### Entries on where items appear
▼

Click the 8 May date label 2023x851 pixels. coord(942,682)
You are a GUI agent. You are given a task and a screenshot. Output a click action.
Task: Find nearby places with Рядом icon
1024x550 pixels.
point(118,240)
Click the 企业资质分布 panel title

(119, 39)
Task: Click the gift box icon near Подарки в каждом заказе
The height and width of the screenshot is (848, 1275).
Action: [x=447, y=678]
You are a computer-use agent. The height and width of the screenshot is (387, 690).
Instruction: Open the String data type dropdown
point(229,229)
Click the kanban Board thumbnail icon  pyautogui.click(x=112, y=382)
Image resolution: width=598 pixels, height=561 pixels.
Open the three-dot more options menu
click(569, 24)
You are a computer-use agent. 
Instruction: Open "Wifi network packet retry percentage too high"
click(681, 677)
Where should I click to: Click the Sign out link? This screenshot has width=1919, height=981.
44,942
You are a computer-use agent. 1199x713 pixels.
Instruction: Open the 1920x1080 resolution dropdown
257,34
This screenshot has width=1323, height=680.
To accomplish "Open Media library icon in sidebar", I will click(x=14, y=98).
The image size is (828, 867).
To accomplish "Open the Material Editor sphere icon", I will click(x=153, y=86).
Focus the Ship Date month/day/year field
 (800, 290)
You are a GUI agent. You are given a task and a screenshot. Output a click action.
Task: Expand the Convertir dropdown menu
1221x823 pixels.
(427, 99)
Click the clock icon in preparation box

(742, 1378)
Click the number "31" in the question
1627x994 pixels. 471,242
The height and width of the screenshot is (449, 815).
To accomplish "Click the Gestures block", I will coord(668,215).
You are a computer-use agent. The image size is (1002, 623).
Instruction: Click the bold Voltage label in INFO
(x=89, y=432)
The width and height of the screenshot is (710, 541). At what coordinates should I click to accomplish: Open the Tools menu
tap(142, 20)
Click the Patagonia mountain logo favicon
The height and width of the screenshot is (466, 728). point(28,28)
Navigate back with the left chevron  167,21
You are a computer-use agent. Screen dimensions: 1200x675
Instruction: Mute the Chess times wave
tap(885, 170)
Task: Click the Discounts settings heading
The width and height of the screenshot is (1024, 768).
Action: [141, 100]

▲

### Requirements
Change "Instruction" to "Command" throughout the lines above and leave every other part as it is.

### Solution to the problem
Click the 8 May date label 2023x851 pixels. coord(942,682)
You are a GUI agent. You are given a task and a screenshot. Output a click action.
Task: Find nearby places with Рядом icon
1024x550 pixels.
point(118,240)
Click the 企业资质分布 panel title

(119, 39)
Task: Click the gift box icon near Подарки в каждом заказе
The height and width of the screenshot is (848, 1275).
Action: [x=447, y=678]
You are a computer-use agent. The height and width of the screenshot is (387, 690).
Command: Open the String data type dropdown
point(229,229)
Click the kanban Board thumbnail icon  pyautogui.click(x=112, y=382)
Image resolution: width=598 pixels, height=561 pixels.
Open the three-dot more options menu
click(569, 24)
You are a computer-use agent. 
Command: Open "Wifi network packet retry percentage too high"
click(681, 677)
Where should I click to: Click the Sign out link? This screenshot has width=1919, height=981.
44,942
You are a computer-use agent. 1199x713 pixels.
Command: Open the 1920x1080 resolution dropdown
257,34
This screenshot has width=1323, height=680.
To accomplish "Open Media library icon in sidebar", I will click(x=14, y=98).
The image size is (828, 867).
To accomplish "Open the Material Editor sphere icon", I will click(x=153, y=86).
Focus the Ship Date month/day/year field
 (800, 290)
You are a GUI agent. You are given a task and a screenshot. Output a click action.
Task: Expand the Convertir dropdown menu
1221x823 pixels.
(427, 99)
Click the clock icon in preparation box

(742, 1378)
Click the number "31" in the question
1627x994 pixels. 471,242
The height and width of the screenshot is (449, 815).
To accomplish "Click the Gestures block", I will coord(668,215).
You are a computer-use agent. The image size is (1002, 623).
Command: Click the bold Voltage label in INFO
(x=89, y=432)
The width and height of the screenshot is (710, 541). At what coordinates should I click to accomplish: Open the Tools menu
tap(142, 20)
Click the Patagonia mountain logo favicon
The height and width of the screenshot is (466, 728). point(28,28)
Navigate back with the left chevron  167,21
You are a computer-use agent. Screen dimensions: 1200x675
Command: Mute the Chess times wave
tap(885, 170)
Task: Click the Discounts settings heading
The width and height of the screenshot is (1024, 768).
Action: [141, 100]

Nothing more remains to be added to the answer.